Re: Postgres, fsync, and OSs (specifically linux)

Andres Freund Sat, 28 Apr 2018 09:33:06 -0700

Hi,

On 2018-04-28 20:00:25 +0800, Craig Ringer wrote:
> On 28 April 2018 at 06:28, Andres Freund <and...@anarazel.de> wrote:
> > The second major type of proposal was using direct-IO. That'd generally
> > be a desirable feature, but a) would require some significant changes to
> > postgres to be performant, b) isn't really applicable for the large
> > percentage of installations that aren't tuned reasonably well, because
> > at the moment the OS page cache functions as a memory-pressure aware
> > extension of postgres' page cache.
> 
> Yeah. I've avoided advocating for O_DIRECT because it's a big job
> (understatement). We'd need to pay so much more attention to details
> of storage layout if we couldn't rely as much on the kernel neatly
> organising and queuing everything for us, too.
> 
> At the risk of displaying my relative ignorance of direct I/O: Does
> O_DIRECT without O_SYNC even provide a strong guarantee that when you
> close() the file, all I/O has reliably succeeded? It must've gone
> through the FS layer, but don't FSes do various caching and
> reorganisation too? Can the same issue arise in other ways unless we
> also fsync() before close() or write O_SYNC?

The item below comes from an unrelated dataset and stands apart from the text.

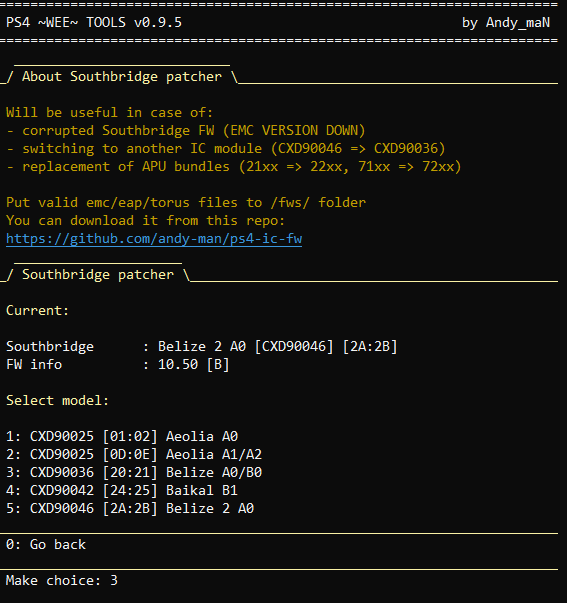This screenshot has width=567, height=603.
Task: Click the 'Put valid emc/eap/torus files' line
Action: [x=186, y=203]
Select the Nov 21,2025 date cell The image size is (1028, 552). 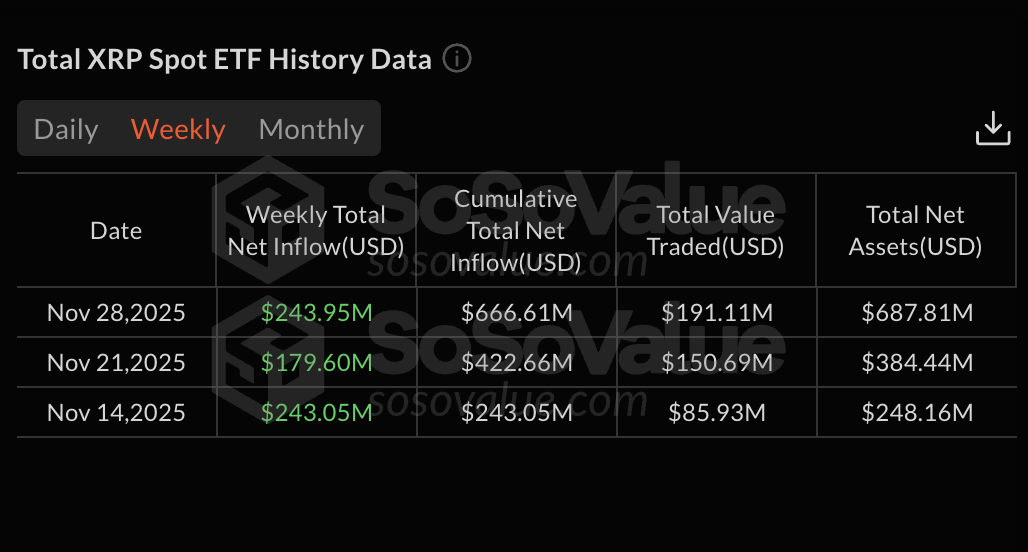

No, not really. There's generally two categories of IO here: Metadata IO
and data IO. The filesystem's metadata IO a) has a lot more error
checking (including things like remount-ro, stalling the filesystem on
errors etc), b) isn't direct IO itself.  For some filesystem metadata
operations you'll still need fsyncs, but the *data* is flushed if use
use DIO. I'd personally use O_DSYNC | O_DIRECT, and have the metadata
operations guaranteed by fsyncs.  You'd need the current fsyncs for
renaming, and probably some fsyncs for file extensions. The latter to
make sure the filesystem has written the metadata change.


> At one point I looked into using AIO instead. But last I looked it was
> pretty spectacularly quirky when it comes to reliably flushing, and
> outright broken on some versions. In any case, our multiprocessing
> model would make tracking completions annoying, likely more so than
> the sort of FD handoff games we've discussed.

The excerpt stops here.